Perfect World - At the edge of the Earth the wild things are

Published by ramses at 12:37 pm under Enlightenment, environment Edit This

Perfect World

At the edge of the Earth the wild things are

The red-tailed black cockatoos swoop over us as we take a break at the five hundred metre mark, sitting on a series of smashed volcanic boulders with a vast view across the lower ranges. The hidden valley is filled with massive trees on steep slopes punctuated by level benches, small dells and tiny plateaus. Everything is bright green and the endless ranges scroll off into the blue mists as we clamber onto a flat-topped tetrahedron sunken deep into the edge of a basalt cliff.
 

            Slabs, giant boulders, wedges and menhirs of convoluted, quartz-veined stone have been blown her from the heart of the ancient volcano, many miles distant across the rainforest gorge country.
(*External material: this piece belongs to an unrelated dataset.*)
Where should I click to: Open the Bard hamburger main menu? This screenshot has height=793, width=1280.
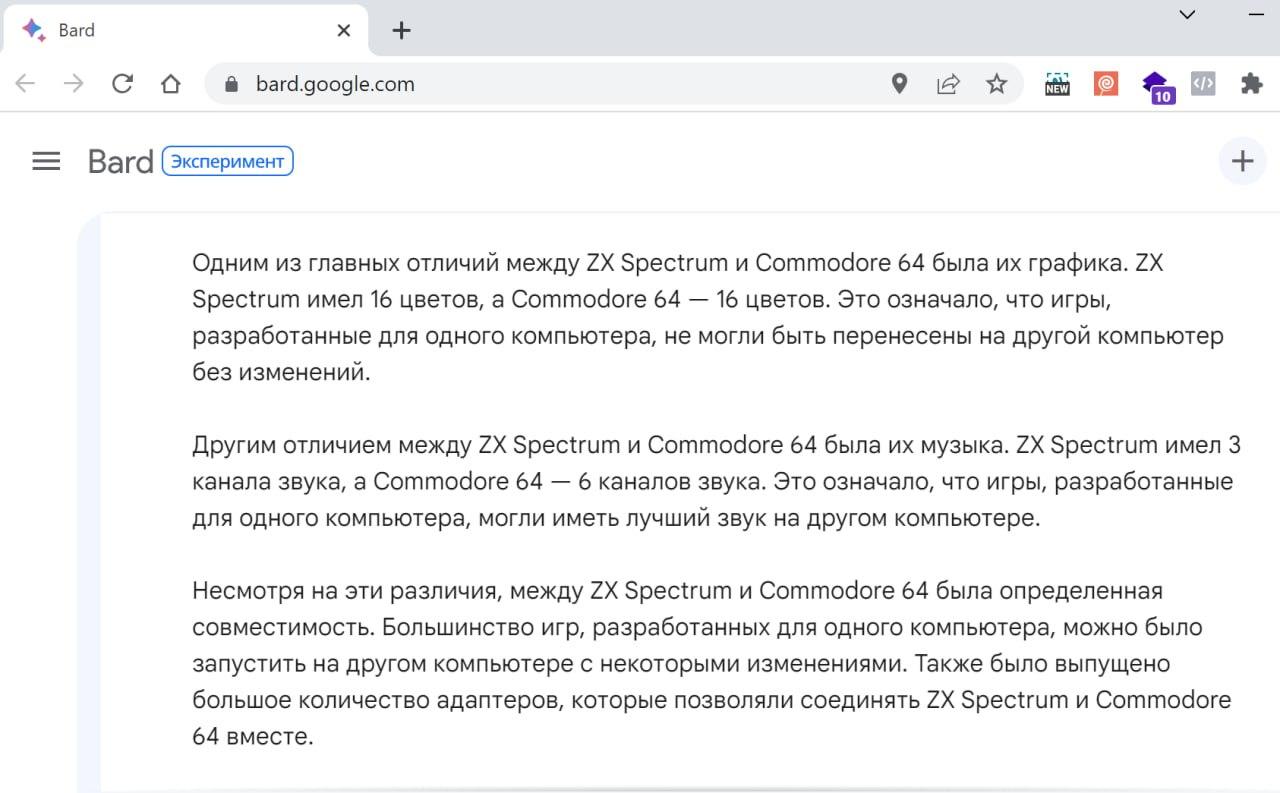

Brobdignagian rocks stand embedded where they fell into the shattered scree of this primordial fumarole, standing sentinels that have witnessed the passage of aeons.
 

            We investigate a high stone throne from which the core of the old volcano is visible in the distance. The natural seat once stood at the rear of a large flat shelf cave that still provides protection for some campers and their fire. Now, as with so many other caves once used by local indigenous people, the felling of huge ancient trees has brought down much of the protective overhang and the protection is not what it once was. In many places the caves were dynamited over the last century, when ‘pioneers’ destroyed them to drive off the blacks who had cleared the land for them at gunpoint.
 

            The pioneers didn’t end up having a good time.
            Almost all the sacred sites of the Kooris that were found by the Eurosurpers were deliberately destroyed. In recent times - since the dawn of the new millennium - any sites that elders or others divulged to the government agencies that are responsible for their protection have been completely destroyed. It’s still going on today. Telling anyone anything of significance - even informing those responsible for administering the national parks all around us and protecting the sites for the heritage of all - is against far more than mere tradition. In practice it brings about the irrevocable destruction of some of the last truly magical places in this part of Gaia – and it’s an accursed death sentence for the bloodline of those custodians who divulge the information.
 

            The reality of the extraordinary things embedded in the living landscape – and the beings that share this globe with us and use it for their own purposes – is beyond the understanding of those who haven’t experienced the mysteries hidden all around the island cities and towns of the Great Southland. These things are beyond the ken of most who have witnessed them. They’ve been here forever.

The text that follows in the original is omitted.